Academic Support Tips



Parent Tips > Tweens, Teens & College Years > Academic Support Tips

Homework Help

Homework can often be a struggle, but there are some strategies that can make it easier.

Like everything with kids, boundaries and routines are important. Creating a balance is essential.

 

  • Establish a regular homework time each afternoon and evening. Some children need time after school to decompress, others will do better getting right to work and know that they have free time when they are done.
  • Stay close so you can be a taskmaster and watch over you child, but far enough away that they aren't looking to you for constant help. For example, you can pay bills or model taking care of your own responsibilities.
  • Keep everyone in the household focused on activities that are not disruptive.
  • Provide "smart snacks". This is a good time to sneak n healthy foods while they are focusing on their studies.

Dataset ::

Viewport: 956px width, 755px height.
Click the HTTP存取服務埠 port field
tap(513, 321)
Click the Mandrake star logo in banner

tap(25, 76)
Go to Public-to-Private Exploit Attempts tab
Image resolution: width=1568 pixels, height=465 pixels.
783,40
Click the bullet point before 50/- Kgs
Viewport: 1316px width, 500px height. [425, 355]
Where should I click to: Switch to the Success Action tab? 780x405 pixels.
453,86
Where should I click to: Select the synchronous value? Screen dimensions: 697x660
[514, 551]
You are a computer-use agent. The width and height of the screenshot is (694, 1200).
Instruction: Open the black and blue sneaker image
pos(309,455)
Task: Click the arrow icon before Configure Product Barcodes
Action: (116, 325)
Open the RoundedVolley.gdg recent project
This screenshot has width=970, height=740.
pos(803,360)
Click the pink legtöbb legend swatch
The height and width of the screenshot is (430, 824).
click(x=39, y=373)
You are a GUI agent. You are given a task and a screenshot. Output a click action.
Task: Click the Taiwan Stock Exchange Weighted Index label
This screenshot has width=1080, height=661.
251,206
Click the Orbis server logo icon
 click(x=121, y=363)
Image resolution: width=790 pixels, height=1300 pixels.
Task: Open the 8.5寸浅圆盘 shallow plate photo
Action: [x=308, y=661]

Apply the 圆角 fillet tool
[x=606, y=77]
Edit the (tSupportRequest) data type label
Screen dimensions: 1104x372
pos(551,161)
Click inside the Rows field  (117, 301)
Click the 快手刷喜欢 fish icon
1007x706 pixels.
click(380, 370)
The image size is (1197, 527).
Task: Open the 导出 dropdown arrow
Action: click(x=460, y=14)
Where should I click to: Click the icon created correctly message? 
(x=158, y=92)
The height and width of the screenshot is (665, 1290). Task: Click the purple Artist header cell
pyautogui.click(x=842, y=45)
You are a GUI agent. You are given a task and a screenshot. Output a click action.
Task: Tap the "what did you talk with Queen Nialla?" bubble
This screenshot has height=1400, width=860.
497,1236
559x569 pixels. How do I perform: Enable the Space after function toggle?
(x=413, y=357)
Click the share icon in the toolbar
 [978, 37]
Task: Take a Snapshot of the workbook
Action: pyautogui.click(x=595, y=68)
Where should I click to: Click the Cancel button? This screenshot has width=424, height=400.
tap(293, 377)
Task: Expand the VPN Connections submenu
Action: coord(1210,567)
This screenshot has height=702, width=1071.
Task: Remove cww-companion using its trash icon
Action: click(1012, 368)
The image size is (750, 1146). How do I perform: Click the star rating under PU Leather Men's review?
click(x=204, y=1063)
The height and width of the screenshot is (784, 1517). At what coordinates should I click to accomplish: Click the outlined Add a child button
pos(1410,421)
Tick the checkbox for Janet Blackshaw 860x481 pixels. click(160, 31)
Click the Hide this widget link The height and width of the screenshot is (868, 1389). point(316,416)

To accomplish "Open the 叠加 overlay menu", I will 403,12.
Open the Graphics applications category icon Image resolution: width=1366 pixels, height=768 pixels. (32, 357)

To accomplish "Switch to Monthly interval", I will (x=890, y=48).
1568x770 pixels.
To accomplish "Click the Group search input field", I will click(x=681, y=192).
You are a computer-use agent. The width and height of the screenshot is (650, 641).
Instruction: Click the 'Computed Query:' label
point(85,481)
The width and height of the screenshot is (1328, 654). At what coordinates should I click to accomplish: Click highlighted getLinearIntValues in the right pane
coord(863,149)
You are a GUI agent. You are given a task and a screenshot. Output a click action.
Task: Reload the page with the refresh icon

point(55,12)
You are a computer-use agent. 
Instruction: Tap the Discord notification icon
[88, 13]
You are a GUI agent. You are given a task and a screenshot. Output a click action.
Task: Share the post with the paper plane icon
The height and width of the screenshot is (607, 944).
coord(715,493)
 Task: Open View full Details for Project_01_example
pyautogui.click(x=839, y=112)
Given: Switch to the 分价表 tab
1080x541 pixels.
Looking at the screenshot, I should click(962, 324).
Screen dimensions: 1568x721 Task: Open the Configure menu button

Task requirements ::
1: In the homework tips, what example activities are given for a parent staying close while a child works?
2: Write the next part of the homework tips, picking up right after the bullet about "smart snacks."
The entries aren't needed for what comes next.

Solved tasks ::
1: Paying bills or modeling taking care of their own responsibilities.

2:
  • Build in breaks to homework
  • As a rule of thumb, children have an attention span of 3-5 minutes for each year of their age. (Example: a five year old can handle about 20 minutes before they need a break)

Evaluating Your Child's Progress

Submitted By: Submitted by Joe Bruzzese, Students Who Succeed

Now that the first academic quarter is coming to a close, take a moment to assess your child's achievement and plan for the future.

1. Find 20 minutes in your day when you can sit with your child to talk about their achievement. This time should be uninterrupted and preferably while you not in the car in the midst of rush hour traffic.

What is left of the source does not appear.